[Element lookup records]
------------

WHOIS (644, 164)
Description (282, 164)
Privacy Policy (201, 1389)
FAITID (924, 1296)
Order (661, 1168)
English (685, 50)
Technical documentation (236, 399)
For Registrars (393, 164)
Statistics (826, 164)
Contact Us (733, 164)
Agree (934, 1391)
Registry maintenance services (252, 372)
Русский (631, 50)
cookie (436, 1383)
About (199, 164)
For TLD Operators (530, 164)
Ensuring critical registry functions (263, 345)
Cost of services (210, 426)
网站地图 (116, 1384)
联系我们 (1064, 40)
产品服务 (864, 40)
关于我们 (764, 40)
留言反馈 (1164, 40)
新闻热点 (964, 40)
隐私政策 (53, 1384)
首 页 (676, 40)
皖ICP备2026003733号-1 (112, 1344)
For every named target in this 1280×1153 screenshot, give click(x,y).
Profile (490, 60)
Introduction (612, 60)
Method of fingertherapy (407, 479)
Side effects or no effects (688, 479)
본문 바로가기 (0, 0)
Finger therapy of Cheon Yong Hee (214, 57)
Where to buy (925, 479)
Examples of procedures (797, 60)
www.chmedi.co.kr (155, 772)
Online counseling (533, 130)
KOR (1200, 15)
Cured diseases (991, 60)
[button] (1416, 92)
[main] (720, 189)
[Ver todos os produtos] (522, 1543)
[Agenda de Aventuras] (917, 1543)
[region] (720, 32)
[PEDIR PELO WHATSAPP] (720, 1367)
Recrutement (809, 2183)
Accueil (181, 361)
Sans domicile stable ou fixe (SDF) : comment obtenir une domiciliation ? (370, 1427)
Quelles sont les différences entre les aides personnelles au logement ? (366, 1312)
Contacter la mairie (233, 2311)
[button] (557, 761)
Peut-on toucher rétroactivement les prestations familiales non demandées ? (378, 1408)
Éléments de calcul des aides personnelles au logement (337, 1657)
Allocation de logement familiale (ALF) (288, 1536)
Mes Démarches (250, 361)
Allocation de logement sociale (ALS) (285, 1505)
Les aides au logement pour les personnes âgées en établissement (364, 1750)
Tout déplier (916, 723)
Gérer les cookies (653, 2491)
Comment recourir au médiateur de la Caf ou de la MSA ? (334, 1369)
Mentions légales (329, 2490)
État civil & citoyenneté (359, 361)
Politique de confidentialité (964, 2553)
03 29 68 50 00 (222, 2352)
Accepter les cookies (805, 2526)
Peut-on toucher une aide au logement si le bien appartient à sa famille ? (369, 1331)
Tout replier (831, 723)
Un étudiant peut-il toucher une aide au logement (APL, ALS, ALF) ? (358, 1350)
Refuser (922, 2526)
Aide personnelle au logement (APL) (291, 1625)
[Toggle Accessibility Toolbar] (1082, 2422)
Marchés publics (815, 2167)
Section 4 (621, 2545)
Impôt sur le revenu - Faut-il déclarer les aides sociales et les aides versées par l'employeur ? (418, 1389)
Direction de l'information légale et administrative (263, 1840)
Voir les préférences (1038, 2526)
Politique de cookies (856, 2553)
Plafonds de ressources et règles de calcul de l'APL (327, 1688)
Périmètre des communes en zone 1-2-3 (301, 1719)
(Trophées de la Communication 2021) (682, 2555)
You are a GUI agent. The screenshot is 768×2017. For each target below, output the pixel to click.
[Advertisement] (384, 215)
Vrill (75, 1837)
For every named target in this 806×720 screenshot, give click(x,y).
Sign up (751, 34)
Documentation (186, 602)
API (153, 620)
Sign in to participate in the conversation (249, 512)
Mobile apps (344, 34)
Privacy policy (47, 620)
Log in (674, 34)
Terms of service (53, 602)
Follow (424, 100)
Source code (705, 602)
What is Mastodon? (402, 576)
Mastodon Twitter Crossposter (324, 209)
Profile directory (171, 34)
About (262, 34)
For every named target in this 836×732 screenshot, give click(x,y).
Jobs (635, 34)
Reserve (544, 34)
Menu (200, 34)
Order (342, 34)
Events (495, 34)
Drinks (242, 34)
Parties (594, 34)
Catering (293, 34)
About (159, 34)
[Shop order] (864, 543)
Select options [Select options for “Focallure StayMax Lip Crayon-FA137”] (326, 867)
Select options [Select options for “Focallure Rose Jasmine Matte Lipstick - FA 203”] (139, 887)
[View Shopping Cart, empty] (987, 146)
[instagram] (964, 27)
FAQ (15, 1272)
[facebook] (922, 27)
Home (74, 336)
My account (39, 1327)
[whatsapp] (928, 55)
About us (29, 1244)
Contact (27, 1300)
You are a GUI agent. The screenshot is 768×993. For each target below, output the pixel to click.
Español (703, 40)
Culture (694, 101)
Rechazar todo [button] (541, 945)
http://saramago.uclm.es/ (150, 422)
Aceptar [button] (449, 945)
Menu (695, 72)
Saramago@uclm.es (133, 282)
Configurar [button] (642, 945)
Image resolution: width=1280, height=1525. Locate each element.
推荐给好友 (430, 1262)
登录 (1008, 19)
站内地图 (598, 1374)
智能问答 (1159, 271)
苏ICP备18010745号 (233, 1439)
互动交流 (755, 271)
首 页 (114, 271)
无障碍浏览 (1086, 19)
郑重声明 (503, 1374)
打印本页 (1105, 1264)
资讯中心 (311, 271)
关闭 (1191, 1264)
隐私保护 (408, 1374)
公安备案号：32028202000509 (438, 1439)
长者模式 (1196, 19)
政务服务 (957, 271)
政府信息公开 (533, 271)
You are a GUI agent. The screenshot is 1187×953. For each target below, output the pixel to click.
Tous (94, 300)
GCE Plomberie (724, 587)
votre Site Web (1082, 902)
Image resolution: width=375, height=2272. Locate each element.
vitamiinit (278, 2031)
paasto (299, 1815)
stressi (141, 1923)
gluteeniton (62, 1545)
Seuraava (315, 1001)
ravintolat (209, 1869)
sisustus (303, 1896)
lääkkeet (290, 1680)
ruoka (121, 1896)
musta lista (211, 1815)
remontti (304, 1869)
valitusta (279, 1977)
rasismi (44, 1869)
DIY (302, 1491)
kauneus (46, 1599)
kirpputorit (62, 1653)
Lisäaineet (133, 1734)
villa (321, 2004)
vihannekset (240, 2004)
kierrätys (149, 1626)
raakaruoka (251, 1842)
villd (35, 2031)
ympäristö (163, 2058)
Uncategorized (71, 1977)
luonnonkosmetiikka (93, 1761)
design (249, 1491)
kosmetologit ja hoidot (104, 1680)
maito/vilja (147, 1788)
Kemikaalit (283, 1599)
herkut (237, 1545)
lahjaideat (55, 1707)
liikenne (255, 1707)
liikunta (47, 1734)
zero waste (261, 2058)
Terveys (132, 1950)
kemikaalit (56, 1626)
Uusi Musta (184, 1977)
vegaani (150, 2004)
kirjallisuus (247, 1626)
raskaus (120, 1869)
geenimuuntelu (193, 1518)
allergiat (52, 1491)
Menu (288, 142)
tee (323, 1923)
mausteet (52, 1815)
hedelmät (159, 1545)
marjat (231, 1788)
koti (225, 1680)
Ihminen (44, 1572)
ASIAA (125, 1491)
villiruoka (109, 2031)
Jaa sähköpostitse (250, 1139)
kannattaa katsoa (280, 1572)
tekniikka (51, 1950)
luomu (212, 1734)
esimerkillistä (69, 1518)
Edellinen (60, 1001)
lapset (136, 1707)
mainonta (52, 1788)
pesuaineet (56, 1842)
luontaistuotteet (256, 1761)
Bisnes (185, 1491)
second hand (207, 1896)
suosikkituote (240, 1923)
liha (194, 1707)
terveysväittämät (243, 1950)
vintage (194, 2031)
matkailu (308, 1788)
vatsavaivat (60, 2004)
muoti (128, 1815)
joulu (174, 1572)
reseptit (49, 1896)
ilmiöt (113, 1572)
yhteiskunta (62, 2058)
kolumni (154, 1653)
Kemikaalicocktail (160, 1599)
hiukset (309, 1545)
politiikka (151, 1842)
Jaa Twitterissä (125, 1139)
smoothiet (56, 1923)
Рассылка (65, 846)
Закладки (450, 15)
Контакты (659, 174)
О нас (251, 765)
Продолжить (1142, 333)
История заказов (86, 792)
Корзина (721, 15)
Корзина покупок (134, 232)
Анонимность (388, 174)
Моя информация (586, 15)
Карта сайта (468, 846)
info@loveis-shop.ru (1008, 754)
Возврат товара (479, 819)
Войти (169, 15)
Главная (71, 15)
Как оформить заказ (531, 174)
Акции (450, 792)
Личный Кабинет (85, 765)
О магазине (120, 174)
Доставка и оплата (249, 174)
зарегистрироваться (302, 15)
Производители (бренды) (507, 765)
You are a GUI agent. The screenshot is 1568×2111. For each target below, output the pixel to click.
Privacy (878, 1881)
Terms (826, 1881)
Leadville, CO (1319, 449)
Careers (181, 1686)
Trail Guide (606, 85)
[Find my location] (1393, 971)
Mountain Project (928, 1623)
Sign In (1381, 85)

------------

**Set problem**
Copy out, word for word, the lines between the one holding "Tout déplier (916, 723)" and the one holding "Tout replier (831, 723)", including both of those lines.

**Written answer**
Tout déplier (916, 723)
Gérer les cookies (653, 2491)
Comment recourir au médiateur de la Caf ou de la MSA ? (334, 1369)
Mentions légales (329, 2490)
État civil & citoyenneté (359, 361)
Politique de confidentialité (964, 2553)
03 29 68 50 00 (222, 2352)
Accepter les cookies (805, 2526)
Peut-on toucher une aide au logement si le bien appartient à sa famille ? (369, 1331)
Tout replier (831, 723)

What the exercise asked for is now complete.